**PROMPT:**
Below is a listing. Quote from it, exactly, the lines from the one containing "Task: Click the" down to the one containing "Screen dimensions: 800x449", both ends included, and nothing else.

**EXTRACTED DATA:**
--- --- ---

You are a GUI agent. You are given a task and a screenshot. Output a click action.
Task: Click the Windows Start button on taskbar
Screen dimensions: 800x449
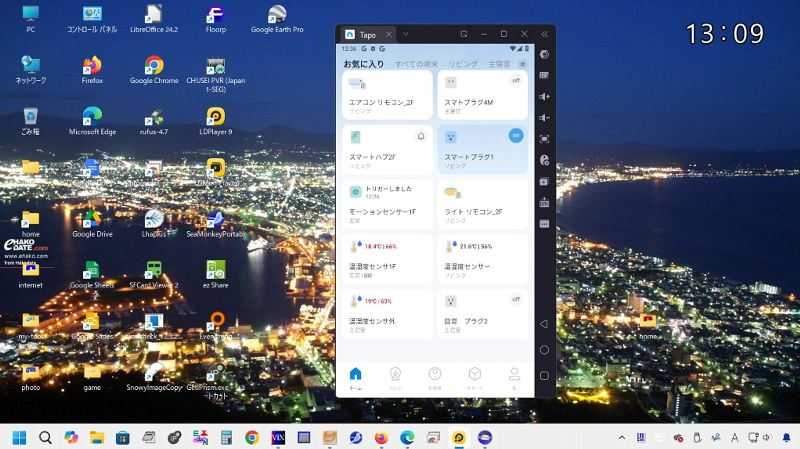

--- --- ---

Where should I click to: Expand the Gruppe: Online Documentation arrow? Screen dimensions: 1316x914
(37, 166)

--- --- ---

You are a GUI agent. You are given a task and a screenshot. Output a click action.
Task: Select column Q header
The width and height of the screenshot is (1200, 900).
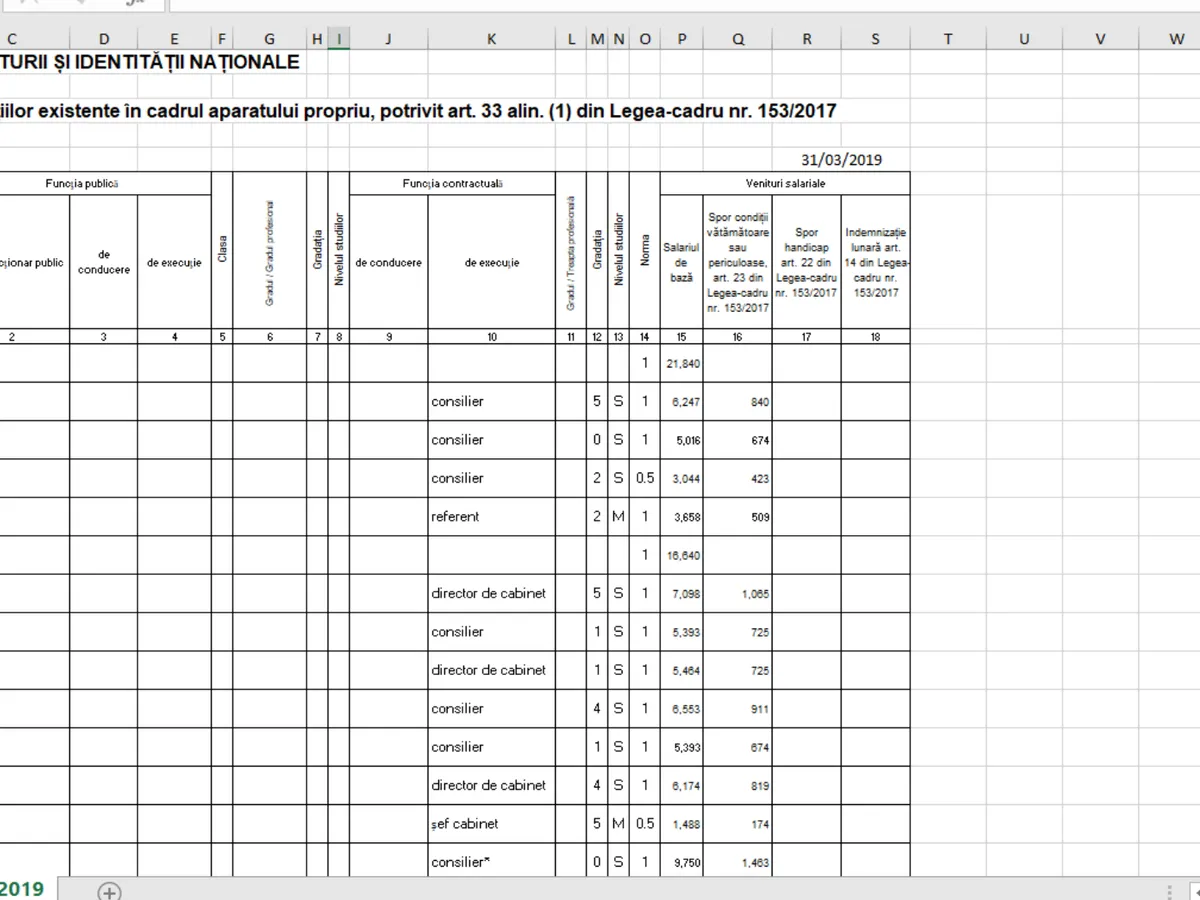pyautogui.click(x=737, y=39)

--- --- ---

**EXERCISE SOLUTION:**
Task: Click the Windows Start button on taskbar
Screen dimensions: 800x449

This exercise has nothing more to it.